Below are entries; output exactly the lines from the one with "Task: Click the Add subtitles checkmark icon" to the one with "Open the 批量刷机", both included, and nothing else.

* Provided information *
__________________________________________________

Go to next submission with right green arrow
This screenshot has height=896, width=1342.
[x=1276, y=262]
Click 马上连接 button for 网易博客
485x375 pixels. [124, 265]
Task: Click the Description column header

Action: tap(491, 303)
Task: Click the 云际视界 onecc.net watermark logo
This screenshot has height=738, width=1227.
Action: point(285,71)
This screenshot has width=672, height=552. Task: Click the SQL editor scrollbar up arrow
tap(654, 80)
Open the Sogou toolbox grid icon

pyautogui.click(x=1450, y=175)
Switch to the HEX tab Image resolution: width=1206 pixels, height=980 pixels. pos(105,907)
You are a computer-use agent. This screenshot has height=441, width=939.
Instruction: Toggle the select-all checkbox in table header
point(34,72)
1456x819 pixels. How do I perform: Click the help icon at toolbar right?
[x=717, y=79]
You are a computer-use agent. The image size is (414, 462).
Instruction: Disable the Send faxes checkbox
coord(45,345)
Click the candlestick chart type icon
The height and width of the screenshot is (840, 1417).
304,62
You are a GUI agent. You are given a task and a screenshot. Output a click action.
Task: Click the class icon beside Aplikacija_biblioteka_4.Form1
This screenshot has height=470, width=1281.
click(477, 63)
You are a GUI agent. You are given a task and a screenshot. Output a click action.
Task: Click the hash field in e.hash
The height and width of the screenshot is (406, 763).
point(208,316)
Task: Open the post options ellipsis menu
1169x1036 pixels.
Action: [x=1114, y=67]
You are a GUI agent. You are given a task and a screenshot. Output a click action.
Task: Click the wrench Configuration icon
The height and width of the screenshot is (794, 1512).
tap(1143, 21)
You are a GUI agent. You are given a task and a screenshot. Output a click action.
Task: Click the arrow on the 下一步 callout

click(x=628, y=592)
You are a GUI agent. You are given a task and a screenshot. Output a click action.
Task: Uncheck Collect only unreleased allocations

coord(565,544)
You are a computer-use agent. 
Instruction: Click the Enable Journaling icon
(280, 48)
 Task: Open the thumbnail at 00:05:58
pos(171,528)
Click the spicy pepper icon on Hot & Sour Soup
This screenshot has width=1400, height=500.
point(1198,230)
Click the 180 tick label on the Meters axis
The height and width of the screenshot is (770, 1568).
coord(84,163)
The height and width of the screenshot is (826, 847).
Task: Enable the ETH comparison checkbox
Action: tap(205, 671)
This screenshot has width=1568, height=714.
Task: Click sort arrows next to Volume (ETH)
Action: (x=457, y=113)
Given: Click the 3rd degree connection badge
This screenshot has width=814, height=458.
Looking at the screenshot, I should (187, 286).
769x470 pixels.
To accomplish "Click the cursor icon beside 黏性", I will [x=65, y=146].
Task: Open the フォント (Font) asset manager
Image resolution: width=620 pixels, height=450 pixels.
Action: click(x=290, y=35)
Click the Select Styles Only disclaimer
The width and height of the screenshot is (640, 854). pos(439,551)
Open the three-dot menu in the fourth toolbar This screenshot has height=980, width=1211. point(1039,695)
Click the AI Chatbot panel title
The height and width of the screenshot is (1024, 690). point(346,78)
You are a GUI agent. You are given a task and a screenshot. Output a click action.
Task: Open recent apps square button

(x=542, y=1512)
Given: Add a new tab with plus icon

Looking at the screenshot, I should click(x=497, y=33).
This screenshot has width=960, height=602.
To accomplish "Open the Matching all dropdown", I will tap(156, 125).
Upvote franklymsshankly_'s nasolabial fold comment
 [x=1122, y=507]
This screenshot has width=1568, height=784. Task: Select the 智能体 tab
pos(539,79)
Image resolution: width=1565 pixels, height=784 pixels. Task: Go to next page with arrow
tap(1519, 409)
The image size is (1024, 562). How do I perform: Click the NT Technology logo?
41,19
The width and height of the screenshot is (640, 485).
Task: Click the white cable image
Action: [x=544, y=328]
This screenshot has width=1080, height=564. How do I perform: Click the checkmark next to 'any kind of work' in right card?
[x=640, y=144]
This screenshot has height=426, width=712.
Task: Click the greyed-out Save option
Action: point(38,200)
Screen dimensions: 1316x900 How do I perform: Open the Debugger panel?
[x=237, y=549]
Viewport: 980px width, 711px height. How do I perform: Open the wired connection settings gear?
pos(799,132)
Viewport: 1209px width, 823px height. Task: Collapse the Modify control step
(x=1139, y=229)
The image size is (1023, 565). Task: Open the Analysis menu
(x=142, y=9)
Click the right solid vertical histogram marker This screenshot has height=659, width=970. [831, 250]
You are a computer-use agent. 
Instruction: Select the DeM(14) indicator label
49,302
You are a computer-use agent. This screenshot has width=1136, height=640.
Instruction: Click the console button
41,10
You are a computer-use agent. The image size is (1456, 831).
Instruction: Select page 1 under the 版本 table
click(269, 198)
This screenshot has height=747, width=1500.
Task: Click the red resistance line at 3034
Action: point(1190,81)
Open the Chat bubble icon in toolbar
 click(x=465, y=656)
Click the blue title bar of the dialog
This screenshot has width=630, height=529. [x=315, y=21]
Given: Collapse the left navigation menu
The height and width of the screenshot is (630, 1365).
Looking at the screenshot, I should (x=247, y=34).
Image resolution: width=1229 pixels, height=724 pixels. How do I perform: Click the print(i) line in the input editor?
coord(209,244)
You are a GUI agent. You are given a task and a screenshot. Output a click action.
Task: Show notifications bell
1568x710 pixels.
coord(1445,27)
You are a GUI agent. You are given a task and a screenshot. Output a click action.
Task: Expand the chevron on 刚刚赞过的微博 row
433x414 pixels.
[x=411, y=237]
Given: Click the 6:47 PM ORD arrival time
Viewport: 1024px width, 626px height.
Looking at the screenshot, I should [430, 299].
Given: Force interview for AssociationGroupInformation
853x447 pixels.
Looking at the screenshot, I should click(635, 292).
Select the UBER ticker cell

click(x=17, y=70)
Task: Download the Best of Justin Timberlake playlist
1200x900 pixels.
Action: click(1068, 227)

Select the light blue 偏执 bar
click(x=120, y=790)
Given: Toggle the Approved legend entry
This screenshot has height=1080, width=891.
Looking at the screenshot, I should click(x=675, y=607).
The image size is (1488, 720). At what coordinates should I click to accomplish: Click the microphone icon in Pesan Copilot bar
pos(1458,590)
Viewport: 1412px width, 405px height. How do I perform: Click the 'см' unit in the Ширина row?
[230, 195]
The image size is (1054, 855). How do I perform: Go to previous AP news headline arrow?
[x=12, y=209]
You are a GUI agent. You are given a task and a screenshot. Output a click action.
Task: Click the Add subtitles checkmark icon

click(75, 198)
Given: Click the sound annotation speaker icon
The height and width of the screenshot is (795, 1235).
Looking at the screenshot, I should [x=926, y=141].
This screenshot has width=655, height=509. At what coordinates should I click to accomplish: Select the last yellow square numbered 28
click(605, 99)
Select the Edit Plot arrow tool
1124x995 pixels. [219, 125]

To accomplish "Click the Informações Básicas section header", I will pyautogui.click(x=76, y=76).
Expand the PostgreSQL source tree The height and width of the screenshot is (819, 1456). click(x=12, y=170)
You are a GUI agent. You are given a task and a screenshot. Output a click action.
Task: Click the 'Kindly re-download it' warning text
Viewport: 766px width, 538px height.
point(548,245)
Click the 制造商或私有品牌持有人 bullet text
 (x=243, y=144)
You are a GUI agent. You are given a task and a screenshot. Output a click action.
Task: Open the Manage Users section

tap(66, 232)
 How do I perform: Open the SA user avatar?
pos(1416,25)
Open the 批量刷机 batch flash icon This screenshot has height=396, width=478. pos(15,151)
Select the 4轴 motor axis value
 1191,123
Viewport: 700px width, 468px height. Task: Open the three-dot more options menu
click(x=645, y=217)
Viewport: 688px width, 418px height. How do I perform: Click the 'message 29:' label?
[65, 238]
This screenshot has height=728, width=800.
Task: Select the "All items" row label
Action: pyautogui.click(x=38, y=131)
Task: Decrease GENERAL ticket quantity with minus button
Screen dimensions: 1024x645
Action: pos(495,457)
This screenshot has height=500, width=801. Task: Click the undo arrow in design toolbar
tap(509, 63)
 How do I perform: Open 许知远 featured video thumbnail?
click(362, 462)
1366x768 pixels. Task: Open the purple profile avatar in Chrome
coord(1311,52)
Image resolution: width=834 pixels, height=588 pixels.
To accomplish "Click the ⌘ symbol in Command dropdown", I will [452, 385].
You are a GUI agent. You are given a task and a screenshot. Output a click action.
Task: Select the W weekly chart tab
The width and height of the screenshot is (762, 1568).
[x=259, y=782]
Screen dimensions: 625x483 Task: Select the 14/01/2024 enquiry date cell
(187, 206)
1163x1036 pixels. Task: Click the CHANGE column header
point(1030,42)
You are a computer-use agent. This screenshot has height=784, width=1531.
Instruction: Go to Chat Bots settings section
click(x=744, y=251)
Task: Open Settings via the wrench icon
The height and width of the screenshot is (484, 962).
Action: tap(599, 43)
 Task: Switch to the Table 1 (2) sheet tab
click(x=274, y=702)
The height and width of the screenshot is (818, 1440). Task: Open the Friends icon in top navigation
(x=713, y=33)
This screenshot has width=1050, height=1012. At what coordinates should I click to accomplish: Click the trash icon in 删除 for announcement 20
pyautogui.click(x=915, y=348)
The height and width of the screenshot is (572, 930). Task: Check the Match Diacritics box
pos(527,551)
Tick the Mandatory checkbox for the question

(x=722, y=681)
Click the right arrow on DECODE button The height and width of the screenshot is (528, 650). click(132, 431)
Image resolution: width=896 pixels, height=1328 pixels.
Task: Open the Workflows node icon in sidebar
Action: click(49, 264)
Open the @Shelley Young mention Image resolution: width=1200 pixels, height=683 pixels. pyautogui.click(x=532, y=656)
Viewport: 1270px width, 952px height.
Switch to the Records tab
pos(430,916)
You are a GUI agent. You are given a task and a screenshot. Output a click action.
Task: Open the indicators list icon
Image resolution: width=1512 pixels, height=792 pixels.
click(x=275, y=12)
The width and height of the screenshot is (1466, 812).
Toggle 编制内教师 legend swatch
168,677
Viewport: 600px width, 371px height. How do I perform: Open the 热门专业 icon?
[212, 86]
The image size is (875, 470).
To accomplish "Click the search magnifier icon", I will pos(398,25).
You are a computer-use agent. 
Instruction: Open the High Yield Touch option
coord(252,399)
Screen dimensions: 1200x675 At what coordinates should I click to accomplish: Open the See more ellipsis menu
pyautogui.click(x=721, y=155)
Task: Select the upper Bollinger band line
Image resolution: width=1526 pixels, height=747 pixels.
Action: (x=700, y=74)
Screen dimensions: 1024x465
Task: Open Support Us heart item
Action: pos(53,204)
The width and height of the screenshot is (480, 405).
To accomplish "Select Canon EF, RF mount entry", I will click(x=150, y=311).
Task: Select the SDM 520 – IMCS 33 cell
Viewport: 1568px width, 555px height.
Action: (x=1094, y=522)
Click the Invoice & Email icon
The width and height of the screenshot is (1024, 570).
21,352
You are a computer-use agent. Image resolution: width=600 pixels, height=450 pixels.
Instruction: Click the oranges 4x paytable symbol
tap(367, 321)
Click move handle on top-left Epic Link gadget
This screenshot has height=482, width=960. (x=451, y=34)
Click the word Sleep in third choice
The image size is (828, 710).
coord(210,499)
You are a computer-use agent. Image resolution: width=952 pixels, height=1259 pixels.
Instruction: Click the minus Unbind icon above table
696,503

__________________________________________________

* Exercise solution *
Task: Click the Add subtitles checkmark icon

click(75, 198)
Given: Click the sound annotation speaker icon
The height and width of the screenshot is (795, 1235).
Looking at the screenshot, I should [x=926, y=141].
This screenshot has width=655, height=509. At what coordinates should I click to accomplish: Select the last yellow square numbered 28
click(605, 99)
Select the Edit Plot arrow tool
1124x995 pixels. [219, 125]

To accomplish "Click the Informações Básicas section header", I will pyautogui.click(x=76, y=76).
Expand the PostgreSQL source tree The height and width of the screenshot is (819, 1456). click(x=12, y=170)
You are a GUI agent. You are given a task and a screenshot. Output a click action.
Task: Click the 'Kindly re-download it' warning text
Viewport: 766px width, 538px height.
point(548,245)
Click the 制造商或私有品牌持有人 bullet text
 (x=243, y=144)
You are a GUI agent. You are given a task and a screenshot. Output a click action.
Task: Open the Manage Users section

tap(66, 232)
 How do I perform: Open the SA user avatar?
pos(1416,25)
Open the 批量刷机 batch flash icon This screenshot has height=396, width=478. pos(15,151)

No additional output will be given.